Short exercise →
Turn every line of the listing below into a numbered list, leaving out any blank lines.

=-=-=

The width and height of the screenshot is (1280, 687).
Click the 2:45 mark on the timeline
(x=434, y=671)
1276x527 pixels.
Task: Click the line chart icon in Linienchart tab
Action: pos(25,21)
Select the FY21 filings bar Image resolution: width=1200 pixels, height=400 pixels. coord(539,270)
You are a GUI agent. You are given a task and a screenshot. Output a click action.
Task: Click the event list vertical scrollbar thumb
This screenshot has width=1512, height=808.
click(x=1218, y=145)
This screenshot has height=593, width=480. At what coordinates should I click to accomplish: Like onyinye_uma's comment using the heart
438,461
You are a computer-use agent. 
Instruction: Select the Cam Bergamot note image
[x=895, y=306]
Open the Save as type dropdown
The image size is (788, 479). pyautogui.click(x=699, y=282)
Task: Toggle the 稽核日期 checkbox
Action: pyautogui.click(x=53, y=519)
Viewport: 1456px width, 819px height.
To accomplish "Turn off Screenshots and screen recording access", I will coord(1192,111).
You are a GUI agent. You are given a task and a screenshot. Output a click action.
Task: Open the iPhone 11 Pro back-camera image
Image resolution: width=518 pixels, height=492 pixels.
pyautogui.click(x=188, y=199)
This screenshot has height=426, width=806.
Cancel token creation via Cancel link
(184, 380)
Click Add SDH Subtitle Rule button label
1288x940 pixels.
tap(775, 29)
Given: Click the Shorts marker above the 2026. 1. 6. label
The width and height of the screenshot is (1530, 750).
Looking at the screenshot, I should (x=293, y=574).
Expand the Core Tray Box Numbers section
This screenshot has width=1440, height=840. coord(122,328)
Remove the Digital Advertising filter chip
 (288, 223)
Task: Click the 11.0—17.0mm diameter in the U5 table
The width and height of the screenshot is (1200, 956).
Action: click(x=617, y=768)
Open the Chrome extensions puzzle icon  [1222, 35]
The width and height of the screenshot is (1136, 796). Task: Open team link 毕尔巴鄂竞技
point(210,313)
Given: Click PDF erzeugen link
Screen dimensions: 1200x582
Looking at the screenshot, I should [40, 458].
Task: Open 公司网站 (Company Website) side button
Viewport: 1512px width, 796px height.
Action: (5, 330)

=-=-=

Finished task →
1. The width and height of the screenshot is (1280, 687).
2. Click the 2:45 mark on the timeline
3. (x=434, y=671)
4. 1276x527 pixels.
5. Task: Click the line chart icon in Linienchart tab
6. Action: pos(25,21)
7. Select the FY21 filings bar Image resolution: width=1200 pixels, height=400 pixels. coord(539,270)
8. You are a GUI agent. You are given a task and a screenshot. Output a click action.
9. Task: Click the event list vertical scrollbar thumb
10. This screenshot has width=1512, height=808.
11. click(x=1218, y=145)
12. This screenshot has height=593, width=480. At what coordinates should I click to accomplish: Like onyinye_uma's comment using the heart
13. 438,461
14. You are a computer-use agent. 
15. Instruction: Select the Cam Bergamot note image
16. [x=895, y=306]
17. Open the Save as type dropdown
18. The image size is (788, 479). pyautogui.click(x=699, y=282)
19. Task: Toggle the 稽核日期 checkbox
20. Action: pyautogui.click(x=53, y=519)
21. Viewport: 1456px width, 819px height.
22. To accomplish "Turn off Screenshots and screen recording access", I will coord(1192,111).
23. You are a GUI agent. You are given a task and a screenshot. Output a click action.
24. Task: Open the iPhone 11 Pro back-camera image
25. Image resolution: width=518 pixels, height=492 pixels.
26. pyautogui.click(x=188, y=199)
27. This screenshot has height=426, width=806.
28. Cancel token creation via Cancel link
29. (184, 380)
30. Click Add SDH Subtitle Rule button label
31. 1288x940 pixels.
32. tap(775, 29)
33. Given: Click the Shorts marker above the 2026. 1. 6. label
34. The width and height of the screenshot is (1530, 750).
35. Looking at the screenshot, I should (x=293, y=574).
36. Expand the Core Tray Box Numbers section
37. This screenshot has width=1440, height=840. coord(122,328)
38. Remove the Digital Advertising filter chip
39.  (288, 223)
40. Task: Click the 11.0—17.0mm diameter in the U5 table
41. The width and height of the screenshot is (1200, 956).
42. Action: click(x=617, y=768)
43. Open the Chrome extensions puzzle icon  [1222, 35]
44. The width and height of the screenshot is (1136, 796). Task: Open team link 毕尔巴鄂竞技
45. point(210,313)
46. Given: Click PDF erzeugen link
47. Screen dimensions: 1200x582
48. Looking at the screenshot, I should [40, 458].
49. Task: Open 公司网站 (Company Website) side button
50. Viewport: 1512px width, 796px height.
51. Action: (5, 330)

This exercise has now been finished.